**TEXTE À LIRE:**
- - -

À propos de cette édition
Résumé/Sommaire
Lila, une petite fille à la chevelure rousse, vit dans la partie ancienne du château du Pays-d’En-Bas depuis que sa mère, la Princesse Émimore, a été enlevée par la Chatte Rouge, une puissante magicienne. Et depuis ce temps, le Royaume est frappé d’amnésie, si bien que Lila cherche sans succès à connaître ce qui est arrivé à sa mère. Quand elle interroge sa gouvernante ou son précepteur, ils répondent à côté de la question ou se taisent, visiblement mal à l’aise.
Un jour, elle découvre dans une aile désaffectée du château les appartements de sa mère. La porte a fait place à un mur peint en trompe-l’œil derrière lequel la Chatte Rouge aurait fui en emportant sa mère. Dès lors, la petite Lila n’a plus qu’une idée en tête : retrouver sa mère et mettre fin au sortilège qui frappe le Royaume car la Chatte Rouge a emporté avec elle les chansons et les histoires qui constituent la mémoire du peuple. Une nuit, après avoir imaginé devant la fausse porte en relief des appartements de sa mère comment se rendre jusqu’à la Chatte Rouge, Lila se retrouve dans un souterrain éclairé en bleu qui descend et descend dans les profondeurs de la terre.

- - -

**ENREGISTREMENTS:**
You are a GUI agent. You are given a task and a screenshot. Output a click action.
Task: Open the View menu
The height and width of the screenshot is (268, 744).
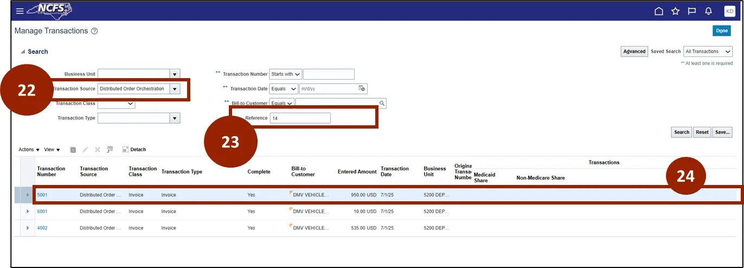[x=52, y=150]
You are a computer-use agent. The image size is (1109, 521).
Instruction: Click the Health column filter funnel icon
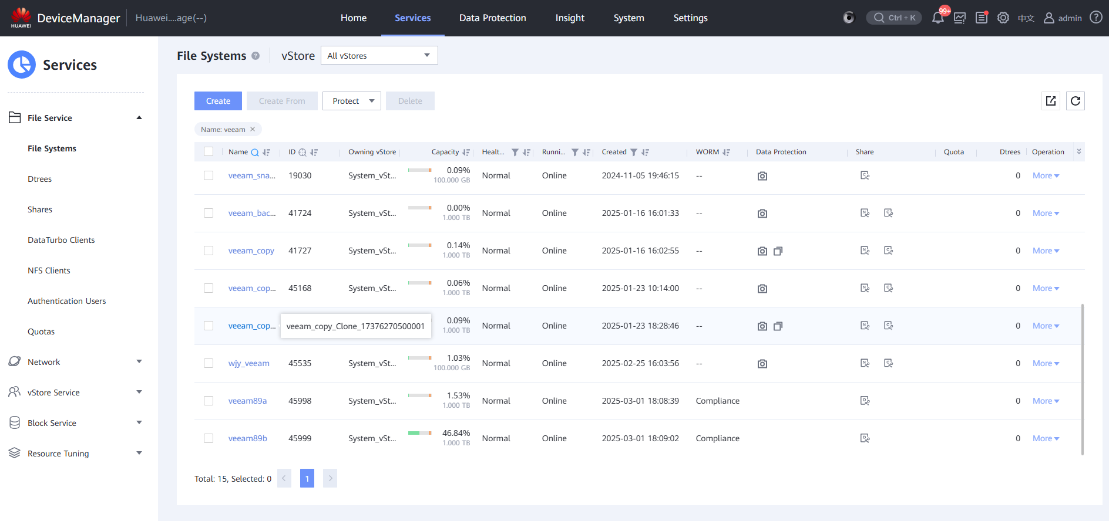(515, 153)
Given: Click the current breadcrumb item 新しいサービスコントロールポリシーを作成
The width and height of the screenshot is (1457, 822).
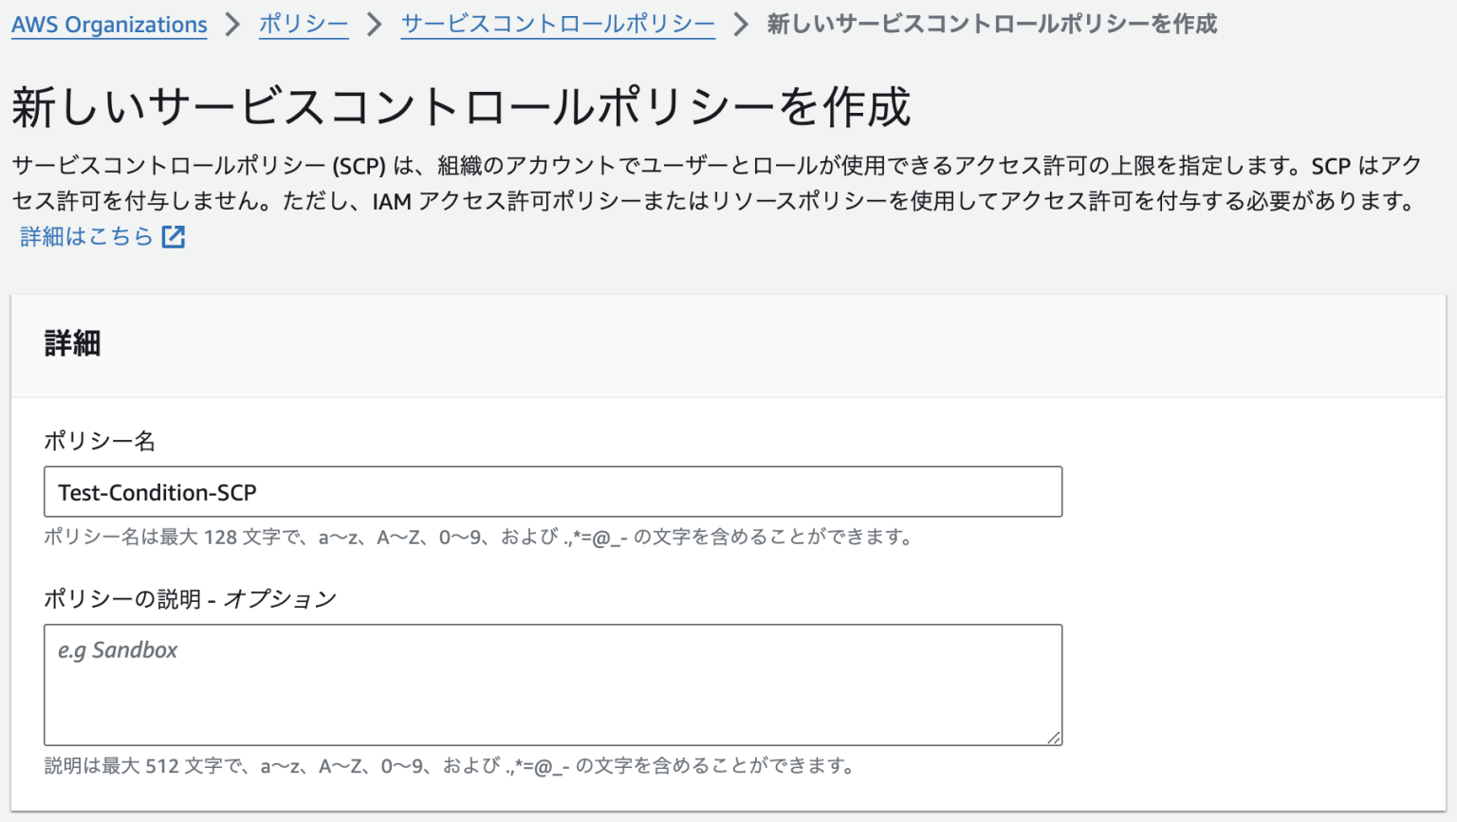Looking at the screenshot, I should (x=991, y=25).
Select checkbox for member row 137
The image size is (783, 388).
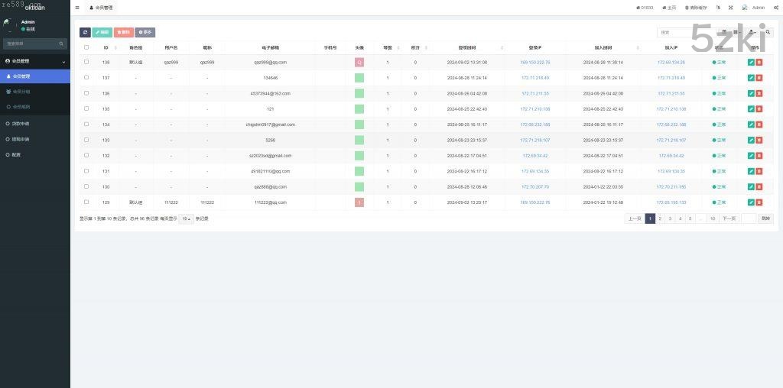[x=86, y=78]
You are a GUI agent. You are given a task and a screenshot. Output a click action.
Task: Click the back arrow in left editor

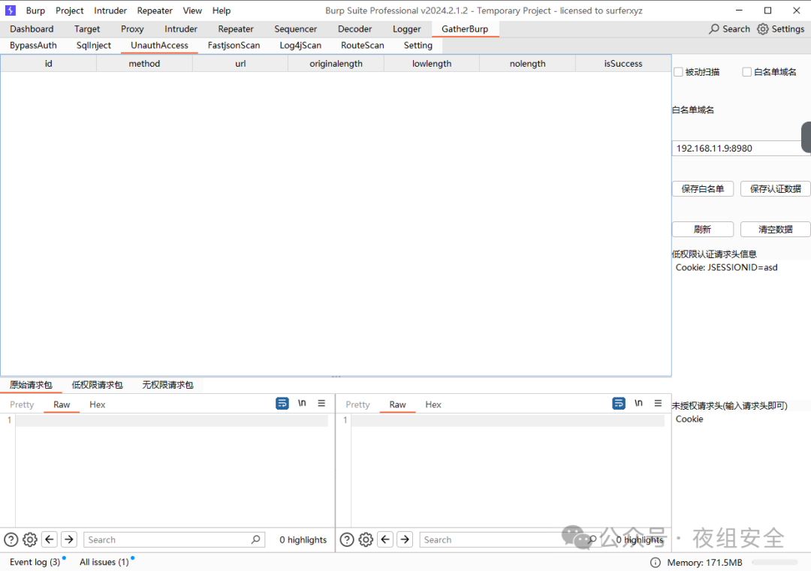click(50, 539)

- - -

**CONSIGNE:** Pour chacune des affirmations suivantes, indiquez par oui ou par non si elle est conforme au texte à lire, en citant les mots décisifs du texte : 1. La mère de Lila s'appelle la Princesse Émimore. 2. La gouvernante de Lila lui explique ce qui est arrivé à sa mère. 3. Le souterrain où Lila se retrouve est éclairé en rouge. Les enregistrements forment un ensemble distinct, sans rapport avec le texte à lire.

**RÉPONSE ATTENDUE:**
1. Oui : « sa mère, la Princesse Émimore, a été enlevée par la Chatte Rouge »
2. Non : « ils répondent à côté de la question ou se taisent »
3. Non : « un souterrain éclairé en bleu »